▸ Activity:
Write out all the entries word for word, but skip any images.

[Records from a dataset]
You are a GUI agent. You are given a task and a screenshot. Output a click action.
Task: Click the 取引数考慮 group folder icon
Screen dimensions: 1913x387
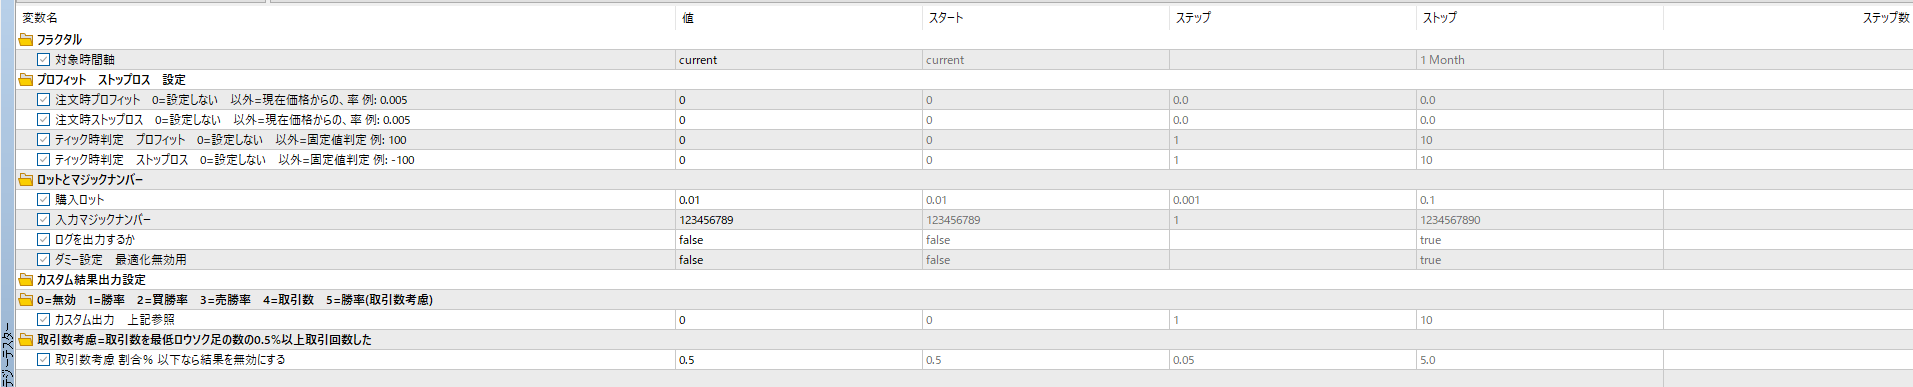pyautogui.click(x=26, y=340)
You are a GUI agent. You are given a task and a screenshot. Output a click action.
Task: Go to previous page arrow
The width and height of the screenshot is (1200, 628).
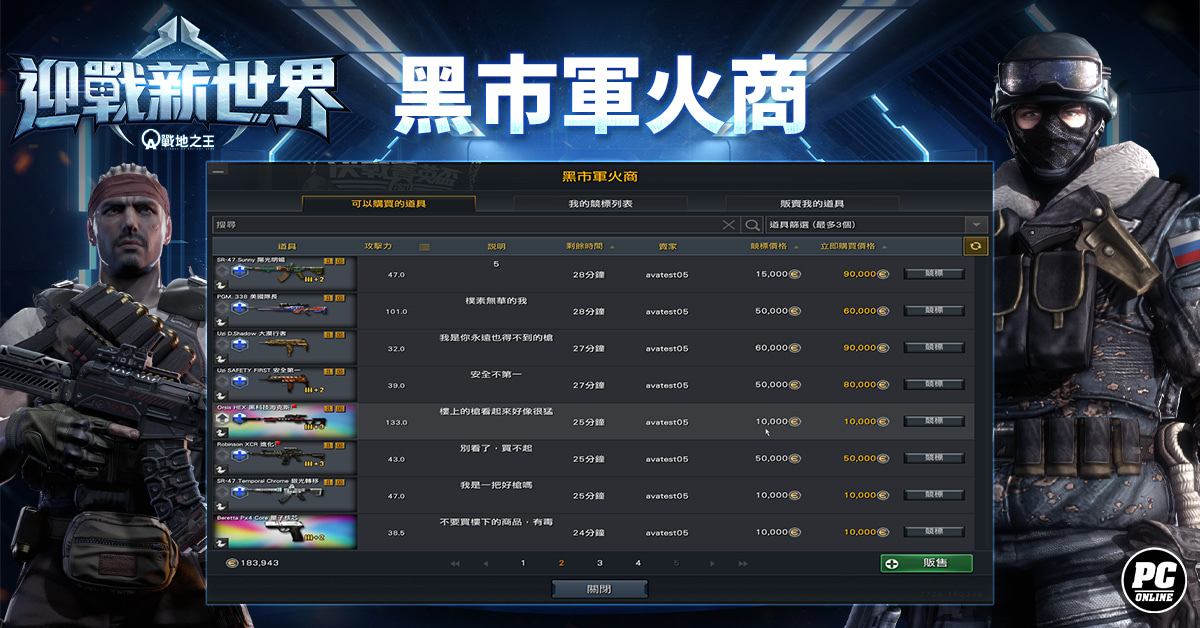point(485,564)
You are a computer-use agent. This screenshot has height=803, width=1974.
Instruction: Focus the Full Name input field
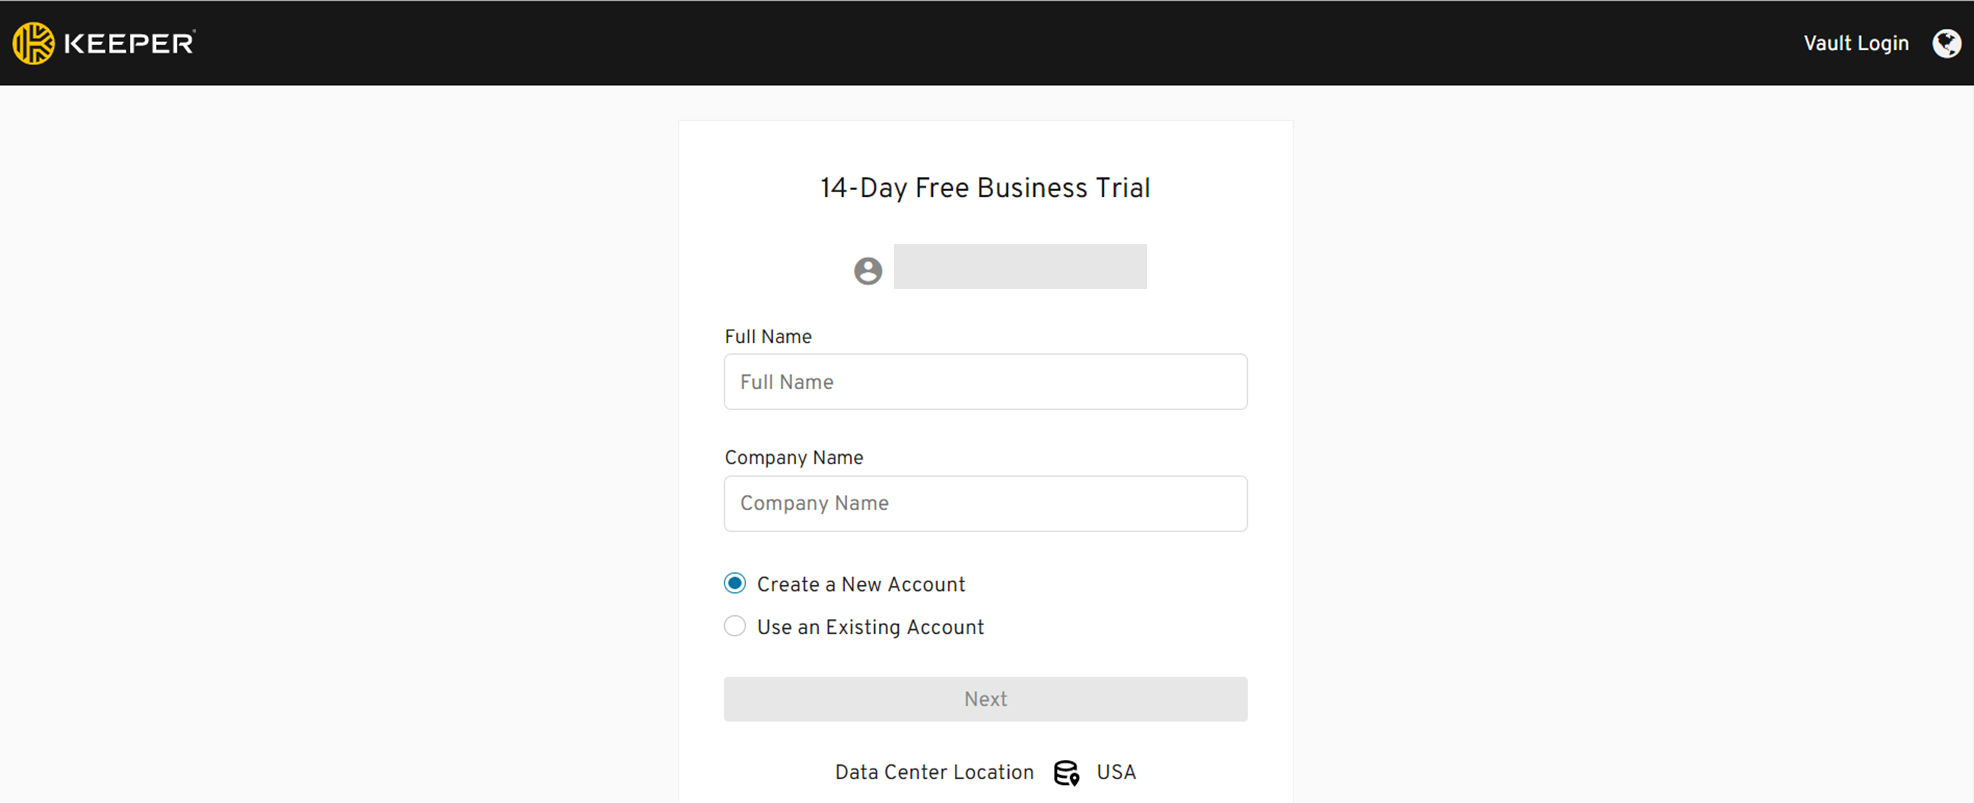[x=985, y=382]
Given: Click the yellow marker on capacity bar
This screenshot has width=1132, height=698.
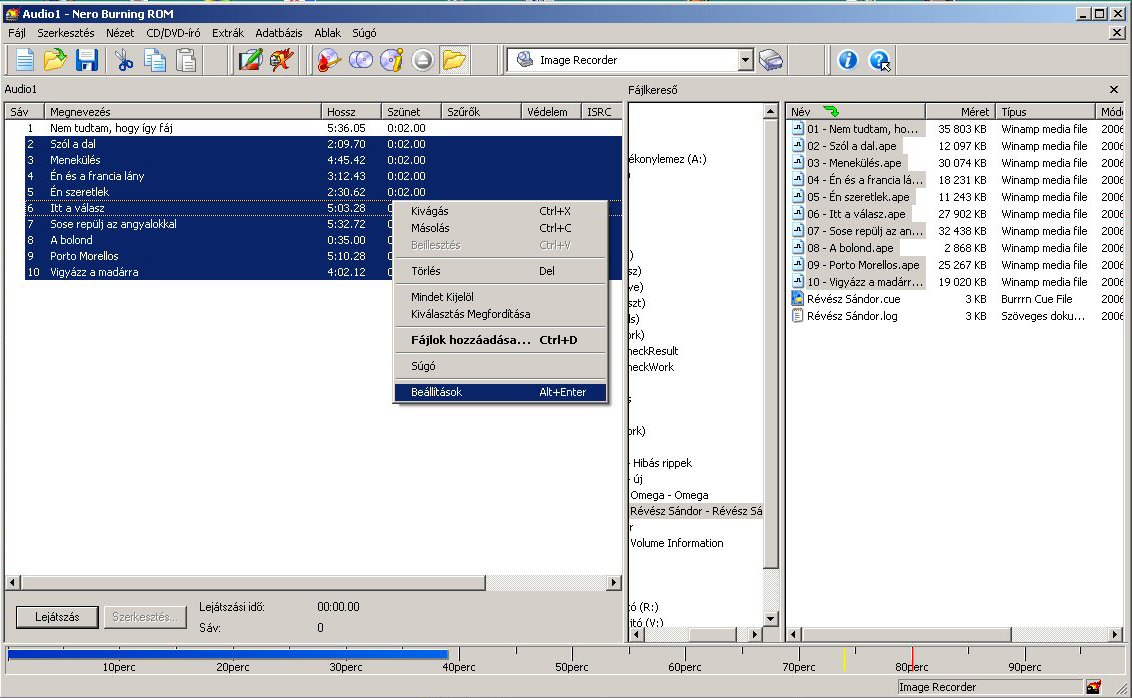Looking at the screenshot, I should coord(845,658).
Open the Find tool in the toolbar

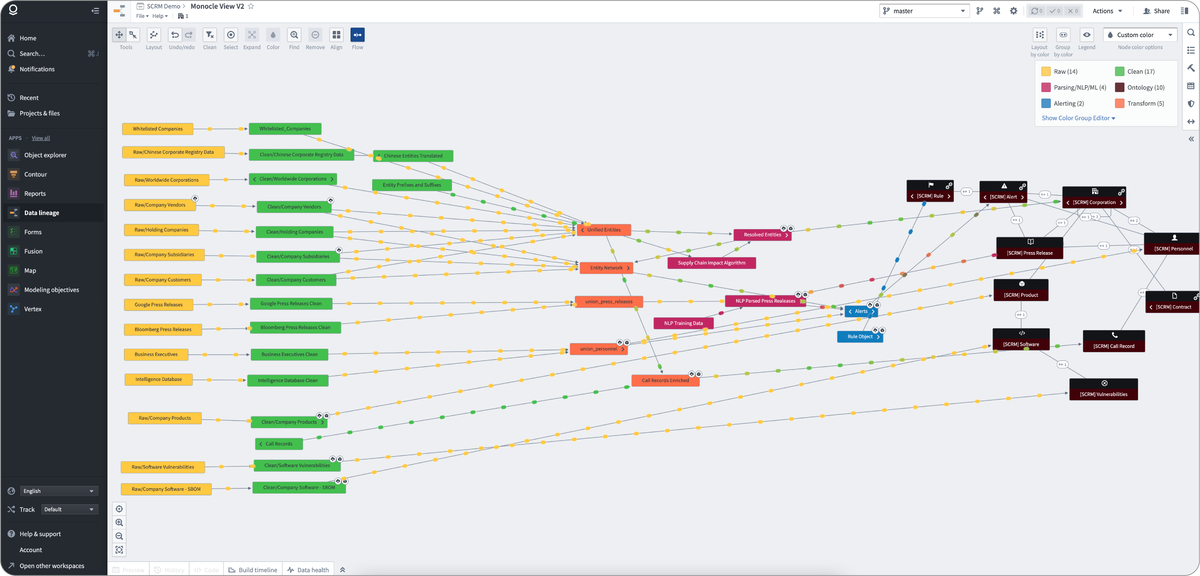pos(294,35)
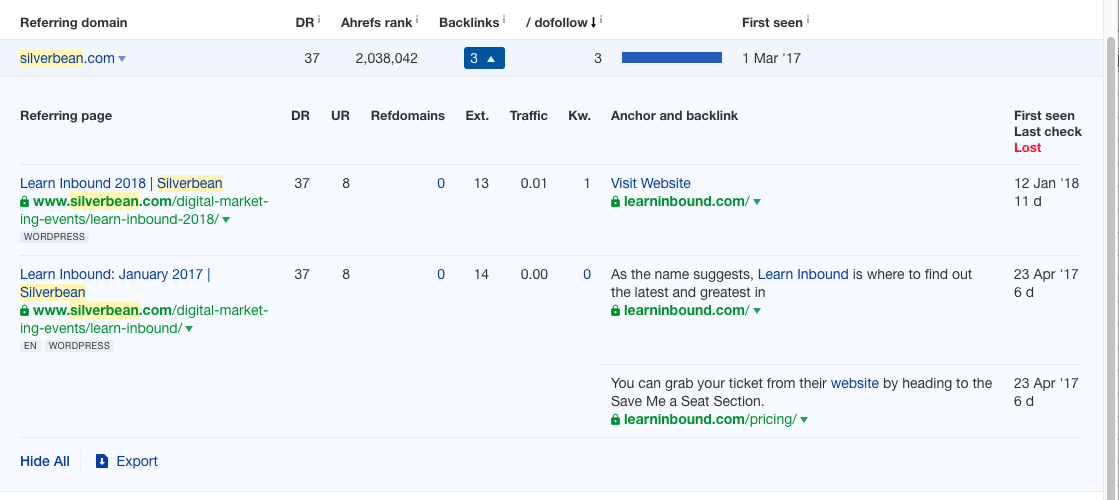Click the First seen info icon
This screenshot has height=500, width=1119.
point(807,20)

▸ Output for this task:
You are a GUI agent. You are given a task and a screenshot. Output a click action.
Task: Click the 取引数考慮 group folder icon
Screen dimensions: 1913x387
pyautogui.click(x=26, y=340)
You are a GUI agent. You are given a task and a screenshot. Output a click action.
Task: Go to previous page arrow
The width and height of the screenshot is (1200, 628).
point(485,564)
You are a computer-use agent. This screenshot has height=803, width=1974.
Instruction: Focus the Full Name input field
[x=985, y=382]
Given: Click the yellow marker on capacity bar
This screenshot has width=1132, height=698.
Looking at the screenshot, I should coord(845,658).
Open the Find tool in the toolbar

pos(294,35)
Click the First seen info icon
This screenshot has height=500, width=1119.
point(807,20)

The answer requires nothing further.